» **Source text**
The enemy is after our youth, and in a zealous effort to save them from the world, we have missed the essentials. We’ve become so caught up in the “how” to get them in, that we’ve lost focus of “why” we’re trying so hard to draw them in the first place. The desire of every parent for their child should be salvation – conversion of the heart, alteration of mindset, deliverance from sin, and not just participation in church.  If our children are to remain faithful into young adulthood, they must have a relationship with God which is not possible without, first, having an encounter with Him.

Nowhere in the Bible will you find someone who had an encounter with God, and was left unchanged.

Consider Paul. Born as Saul of Tarsus, Paul was a very religious man. Even before he became a follower of Christ, he was actively involved in his ministry. Having received the best possible training under Gamaliel, a great teacher of Jewish beliefs, Saul was a good Pharisee who knew the word and sincerely believed that his conduct and participation in certain activities was supported by God.  With much knowledge of God, Saul zealously headed to Damascus in hopes of capturing Christians for persecution. But it was on this trip, that Saul, now Paul, had an encounter with God and received salvation.

Who would’ve known that prior to this trip, Saul was not saved! After all, he knew the Bible and was zealous about the work of God even volunteering to participate in the activities.

It wasn’t until after his encounter on the Road to Damascus that Paul says his new life in Christ began (Acts 26:12-20). It was here that God took off the mask and revealed to Saul who he was and who he was to be (Paul) according to His will. Paul made the decision, after meeting God, to follow Him. This meant forsaking that which he was knew. How is it possible for Paul to, now believe the Gospel, but continue to persecute Christians – those who also believed the Gospel? Would it make sense for Paul to follow Christ, but continue to fellowship with those who persecute Him?

It is for this reason that people cannot be saved without being separated from the world. We are trying to save our youth, but at the same time tell them that it’s okay to still be a part of the culture from which God saved you. They have to choose – just as Paul did. But they can’t have both. There is no dual citizenship with God. Paul not only confessed with His mouth that His new life in Christ had begun, but also with his actions (which were now contradictory to his previous actions).  But walking away from that which he once knew was an automatic once he had a personal encounter with God.

» **Recorded information**
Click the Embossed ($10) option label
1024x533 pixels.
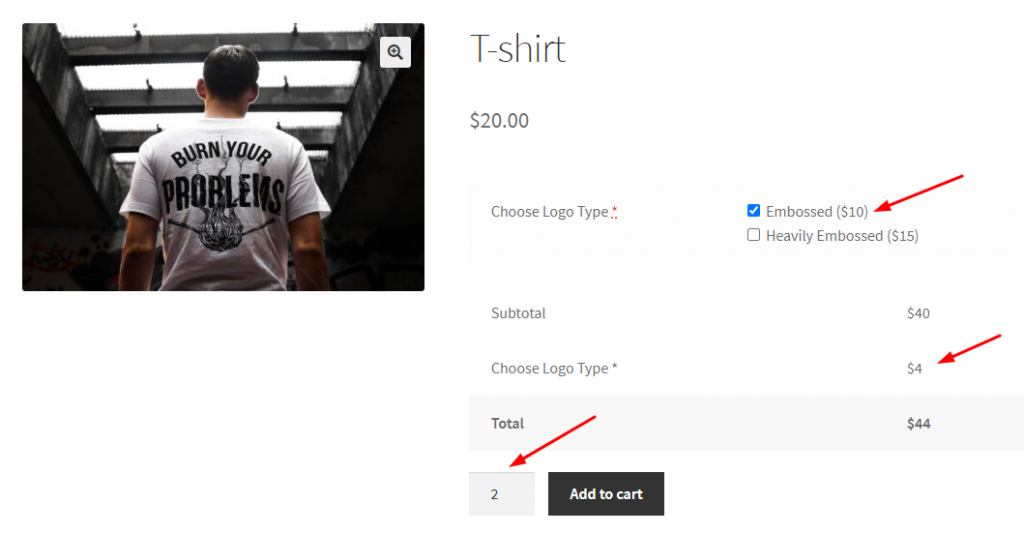tap(816, 212)
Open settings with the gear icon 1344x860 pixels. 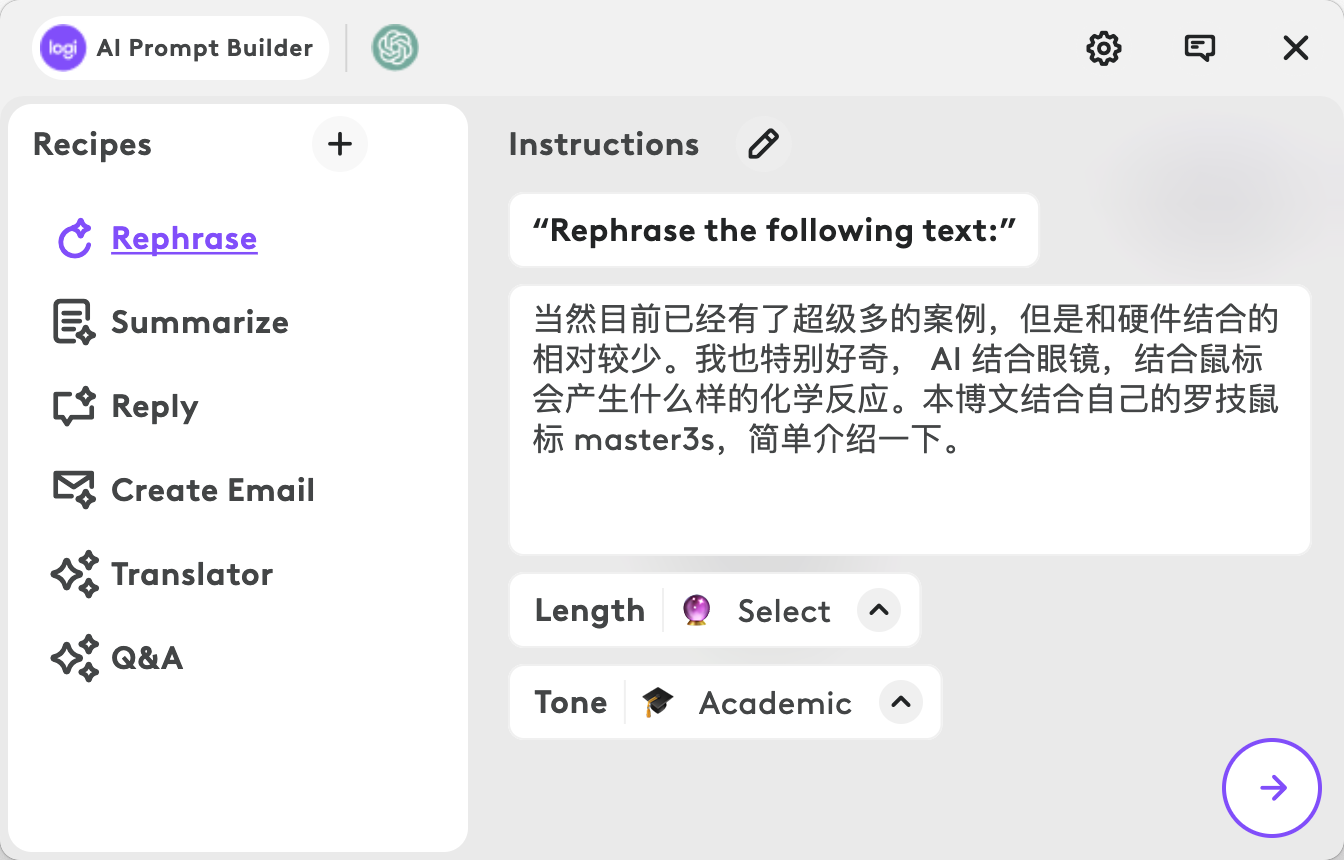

» **Challenge**
Reproduce the devotional text on Paul's conversion word for word, from "Consider Paul. Born" up to and including "and received salvation.".

» **Complete answer**
Consider Paul. Born as Saul of Tarsus, Paul was a very religious man. Even before he became a follower of Christ, he was actively involved in his ministry. Having received the best possible training under Gamaliel, a great teacher of Jewish beliefs, Saul was a good Pharisee who knew the word and sincerely believed that his conduct and participation in certain activities was supported by God.  With much knowledge of God, Saul zealously headed to Damascus in hopes of capturing Christians for persecution. But it was on this trip, that Saul, now Paul, had an encounter with God and received salvation.